▸ DATA IN THIS EXERCISE
⁂

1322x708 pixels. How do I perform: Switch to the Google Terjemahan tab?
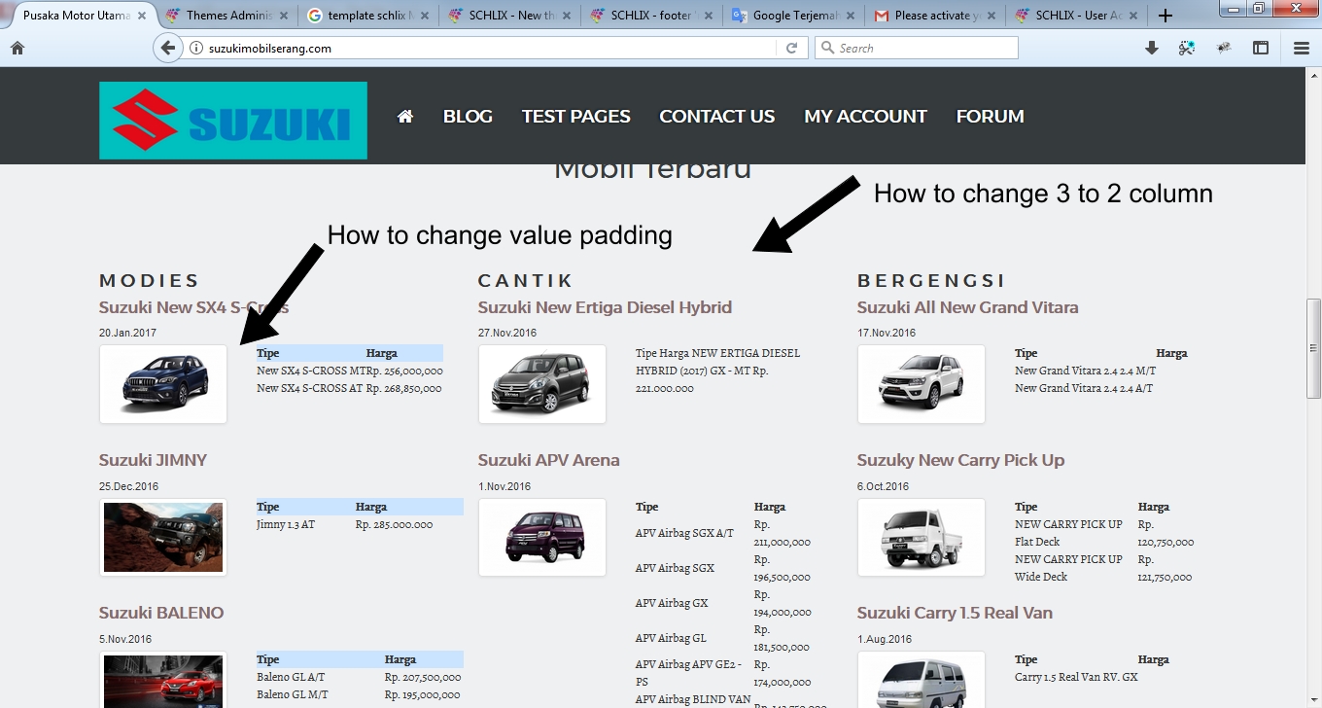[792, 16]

⁂

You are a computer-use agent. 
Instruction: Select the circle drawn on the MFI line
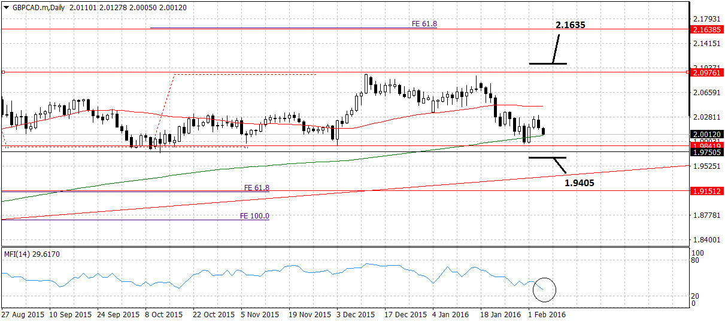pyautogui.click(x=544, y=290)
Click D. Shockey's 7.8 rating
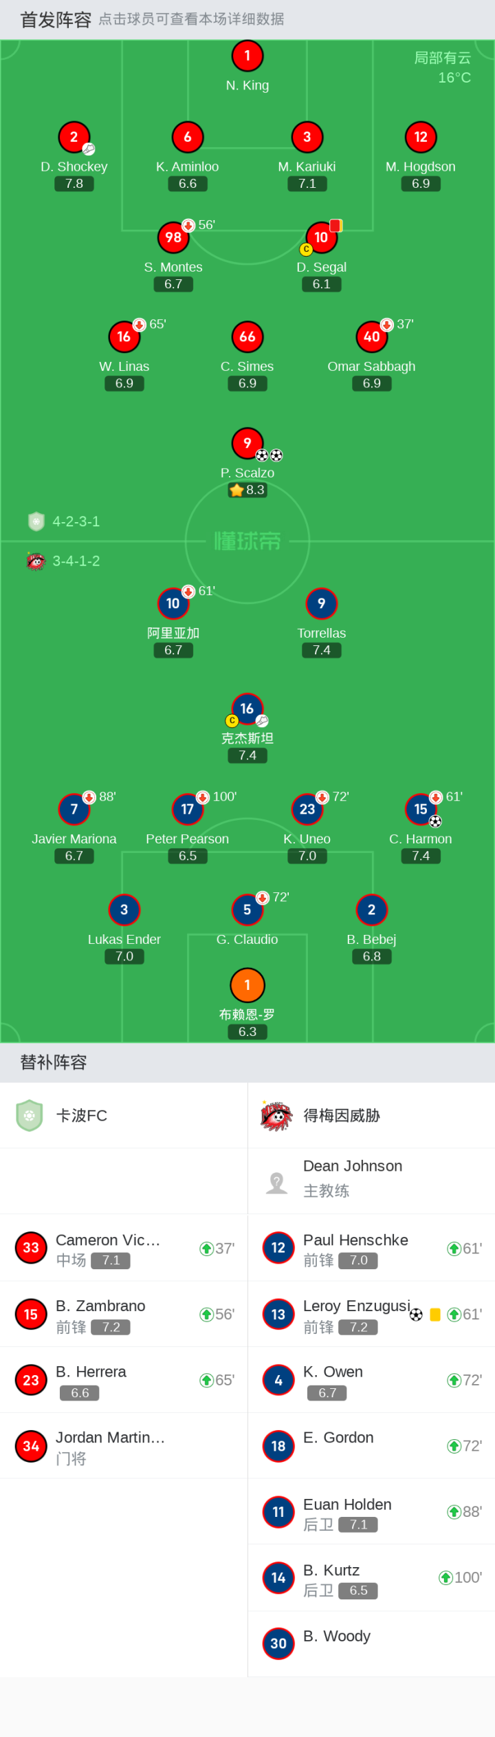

⁂

▸ THE TASK
What you return from the records above should be exactly everything from the line with "You are a computer-use agent." down to the line with "Click D. Shockey's 7.8 rating", both kept, and no pictures.

▸ SOLVED PROBLEM
You are a computer-use agent. 
Instruction: Select the circle drawn on the MFI line
pyautogui.click(x=544, y=290)
Click D. Shockey's 7.8 rating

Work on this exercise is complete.